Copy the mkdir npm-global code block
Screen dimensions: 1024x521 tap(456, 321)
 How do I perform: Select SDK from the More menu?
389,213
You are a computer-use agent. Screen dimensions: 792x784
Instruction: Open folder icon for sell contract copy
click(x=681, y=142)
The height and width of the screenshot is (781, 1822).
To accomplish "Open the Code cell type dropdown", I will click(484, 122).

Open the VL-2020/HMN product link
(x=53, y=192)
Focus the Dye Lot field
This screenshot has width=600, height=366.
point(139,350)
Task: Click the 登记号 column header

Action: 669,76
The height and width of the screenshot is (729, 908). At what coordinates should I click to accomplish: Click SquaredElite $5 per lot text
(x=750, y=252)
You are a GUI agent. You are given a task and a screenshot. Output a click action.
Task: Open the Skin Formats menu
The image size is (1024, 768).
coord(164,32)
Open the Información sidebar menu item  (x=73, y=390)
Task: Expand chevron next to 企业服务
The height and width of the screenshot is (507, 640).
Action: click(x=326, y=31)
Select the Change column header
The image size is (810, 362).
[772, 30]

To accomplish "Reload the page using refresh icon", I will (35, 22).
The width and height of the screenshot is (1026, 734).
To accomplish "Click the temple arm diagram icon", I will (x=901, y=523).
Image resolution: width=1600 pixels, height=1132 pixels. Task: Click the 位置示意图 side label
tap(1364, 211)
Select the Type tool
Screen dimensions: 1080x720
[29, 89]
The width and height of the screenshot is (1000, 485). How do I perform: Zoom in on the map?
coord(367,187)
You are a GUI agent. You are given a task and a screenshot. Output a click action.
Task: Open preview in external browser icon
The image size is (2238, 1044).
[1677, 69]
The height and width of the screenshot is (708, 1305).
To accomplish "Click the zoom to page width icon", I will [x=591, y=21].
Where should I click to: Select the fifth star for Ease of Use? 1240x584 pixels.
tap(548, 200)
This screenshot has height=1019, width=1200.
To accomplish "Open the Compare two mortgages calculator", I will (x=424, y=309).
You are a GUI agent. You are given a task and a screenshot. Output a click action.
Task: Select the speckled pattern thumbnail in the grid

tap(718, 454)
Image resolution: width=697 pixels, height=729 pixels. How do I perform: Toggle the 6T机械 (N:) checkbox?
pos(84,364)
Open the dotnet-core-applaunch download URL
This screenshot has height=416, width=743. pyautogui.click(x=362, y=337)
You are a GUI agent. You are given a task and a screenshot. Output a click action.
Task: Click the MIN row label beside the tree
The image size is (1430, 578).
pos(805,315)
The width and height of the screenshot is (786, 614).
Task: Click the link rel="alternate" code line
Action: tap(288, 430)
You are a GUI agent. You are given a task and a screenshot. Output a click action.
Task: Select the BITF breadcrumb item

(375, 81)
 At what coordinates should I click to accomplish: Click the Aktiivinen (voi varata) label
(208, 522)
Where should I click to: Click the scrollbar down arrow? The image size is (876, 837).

• • • • • • •

- **GIVEN PROBLEM**
Set out all the records above as a numbered list, one line per item, leaving out the blank lines.

- **THE OUTPUT**
1. Copy the mkdir npm-global code block
2. Screen dimensions: 1024x521 tap(456, 321)
3.  How do I perform: Select SDK from the More menu?
4. 389,213
5. You are a computer-use agent. Screen dimensions: 792x784
6. Instruction: Open folder icon for sell contract copy
7. click(x=681, y=142)
8. The height and width of the screenshot is (781, 1822).
9. To accomplish "Open the Code cell type dropdown", I will click(484, 122).
10. Open the VL-2020/HMN product link
11. (x=53, y=192)
12. Focus the Dye Lot field
13. This screenshot has width=600, height=366.
14. point(139,350)
15. Task: Click the 登记号 column header
16. Action: 669,76
17. The height and width of the screenshot is (729, 908). At what coordinates should I click to accomplish: Click SquaredElite $5 per lot text
18. (x=750, y=252)
19. You are a GUI agent. You are given a task and a screenshot. Output a click action.
20. Task: Open the Skin Formats menu
21. The image size is (1024, 768).
22. coord(164,32)
23. Open the Información sidebar menu item  (x=73, y=390)
24. Task: Expand chevron next to 企业服务
25. The height and width of the screenshot is (507, 640).
26. Action: click(x=326, y=31)
27. Select the Change column header
28. The image size is (810, 362).
29. [772, 30]
30. To accomplish "Reload the page using refresh icon", I will (35, 22).
31. The width and height of the screenshot is (1026, 734).
32. To accomplish "Click the temple arm diagram icon", I will (x=901, y=523).
33. Image resolution: width=1600 pixels, height=1132 pixels. Task: Click the 位置示意图 side label
34. tap(1364, 211)
35. Select the Type tool
36. Screen dimensions: 1080x720
37. [29, 89]
38. The width and height of the screenshot is (1000, 485). How do I perform: Zoom in on the map?
39. coord(367,187)
40. You are a GUI agent. You are given a task and a screenshot. Output a click action.
41. Task: Open preview in external browser icon
42. The image size is (2238, 1044).
43. [1677, 69]
44. The height and width of the screenshot is (708, 1305).
45. To accomplish "Click the zoom to page width icon", I will [x=591, y=21].
46. Where should I click to: Select the fifth star for Ease of Use? 1240x584 pixels.
47. tap(548, 200)
48. This screenshot has height=1019, width=1200.
49. To accomplish "Open the Compare two mortgages calculator", I will (x=424, y=309).
50. You are a GUI agent. You are given a task and a screenshot. Output a click action.
51. Task: Select the speckled pattern thumbnail in the grid
52. tap(718, 454)
53. Image resolution: width=697 pixels, height=729 pixels. How do I perform: Toggle the 6T机械 (N:) checkbox?
54. pos(84,364)
55. Open the dotnet-core-applaunch download URL
56. This screenshot has height=416, width=743. pyautogui.click(x=362, y=337)
57. You are a GUI agent. You are given a task and a screenshot. Output a click action.
58. Task: Click the MIN row label beside the tree
59. The image size is (1430, 578).
60. pos(805,315)
61. The width and height of the screenshot is (786, 614).
62. Task: Click the link rel="alternate" code line
63. Action: tap(288, 430)
64. You are a GUI agent. You are given a task and a screenshot. Output a click action.
65. Task: Select the BITF breadcrumb item
66. (375, 81)
67.  At what coordinates should I click to accomplish: Click the Aktiivinen (voi varata) label
68. (208, 522)
69. Where should I click to: Click the scrollbar down arrow? The image size is (876, 837).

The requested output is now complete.